* _Written exercise a_:
Answer these questions about the post titled "Designer . . . Actor . . . Director":
(i) On what date was the post published?
(ii) What message from stage management does the post quote?
(iii) What does the post say some actors were taught in school?

Designer . . . Actor . . . Director

Wednesday, December 7th, 2011 | Uncategorized

At some point, I find myself wondering how we can make the design experience more effective, more… je ne sais pas.

I’m tired of having actors bitch in the dressing room or to the director during notes, and expressing things about the costume that they won’t tell me.

They tell the director that they don’t feel right in the costume, because it doesn’t feel like the character.  Or they complain to wardrobe that none of their costumes fit (when in truth they just don’t fit like modern clothes).  Or I get a message from stage management that there have been “discussions in the dressing rooms about the wigs…”(a nice ambiguous note that is entirely useless to me in terms of fixing any actual problems).

Sometimes it feels like they are trying to design their character for me.  This is extremely frustrating.

But I have heard from a number of actors now that they feel that they can’t say anything in the fitting room.  Either because this is what they were taught in school (shut up and wear what you are told), or they have said things in the past to designers, and the designer burst into tears, or got angry, or otherwise behaved poorly.

So I have been trying to figure out how this could be improved.

How can we as designers engage actors in an appropriate dialogue about character, when we have already created a design with the director? How do we encourage them to share and collaborate, without overriding the design choices we have already made?  How can we create WITH actors (who don’t fully finalize a character until well into the rehearsal process … and for many, until they put on that costume we’ve designed for them.)?

* _Provided data_:
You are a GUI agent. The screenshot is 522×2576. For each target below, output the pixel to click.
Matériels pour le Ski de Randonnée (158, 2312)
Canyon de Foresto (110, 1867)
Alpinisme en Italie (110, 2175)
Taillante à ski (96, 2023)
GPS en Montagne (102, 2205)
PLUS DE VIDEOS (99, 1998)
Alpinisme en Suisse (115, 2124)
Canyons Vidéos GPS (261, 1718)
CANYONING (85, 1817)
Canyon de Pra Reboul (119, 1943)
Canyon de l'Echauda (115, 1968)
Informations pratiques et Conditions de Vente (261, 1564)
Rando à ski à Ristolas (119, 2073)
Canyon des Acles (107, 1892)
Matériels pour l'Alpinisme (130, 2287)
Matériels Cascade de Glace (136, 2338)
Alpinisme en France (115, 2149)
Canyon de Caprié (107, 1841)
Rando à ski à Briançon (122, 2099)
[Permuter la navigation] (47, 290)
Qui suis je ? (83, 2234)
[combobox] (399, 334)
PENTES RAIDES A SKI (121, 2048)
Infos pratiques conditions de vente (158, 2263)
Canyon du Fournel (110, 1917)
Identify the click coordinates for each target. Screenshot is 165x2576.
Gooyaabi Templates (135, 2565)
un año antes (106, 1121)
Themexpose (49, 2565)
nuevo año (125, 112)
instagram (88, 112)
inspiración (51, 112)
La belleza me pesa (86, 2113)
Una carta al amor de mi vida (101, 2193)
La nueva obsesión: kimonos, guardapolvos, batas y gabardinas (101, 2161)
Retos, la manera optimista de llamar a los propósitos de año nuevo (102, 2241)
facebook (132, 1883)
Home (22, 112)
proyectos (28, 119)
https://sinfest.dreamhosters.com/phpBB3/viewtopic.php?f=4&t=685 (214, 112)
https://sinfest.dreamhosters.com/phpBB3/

* _Written exercise b_: In the records, from the line with "Informations pratiques et" to the line with "proyectos (28, 119)", change "Canyon" to "Gorge", and give only those lines again with everything else unchanged.

* _Expected output a_:
(i) Wednesday, December 7th, 2011
(ii) That there have been "discussions in the dressing rooms about the wigs…"
(iii) To shut up and wear what they are told.

* _Expected output b_:
Informations pratiques et Conditions de Vente (261, 1564)
Rando à ski à Ristolas (119, 2073)
Gorge des Acles (107, 1892)
Matériels pour l'Alpinisme (130, 2287)
Matériels Cascade de Glace (136, 2338)
Alpinisme en France (115, 2149)
Gorge de Caprié (107, 1841)
Rando à ski à Briançon (122, 2099)
[Permuter la navigation] (47, 290)
Qui suis je ? (83, 2234)
[combobox] (399, 334)
PENTES RAIDES A SKI (121, 2048)
Infos pratiques conditions de vente (158, 2263)
Gorge du Fournel (110, 1917)
Identify the click coordinates for each target. Screenshot is 165x2576.
Gooyaabi Templates (135, 2565)
un año antes (106, 1121)
Themexpose (49, 2565)
nuevo año (125, 112)
instagram (88, 112)
inspiración (51, 112)
La belleza me pesa (86, 2113)
Una carta al amor de mi vida (101, 2193)
La nueva obsesión: kimonos, guardapolvos, batas y gabardinas (101, 2161)
Retos, la manera optimista de llamar a los propósitos de año nuevo (102, 2241)
facebook (132, 1883)
Home (22, 112)
proyectos (28, 119)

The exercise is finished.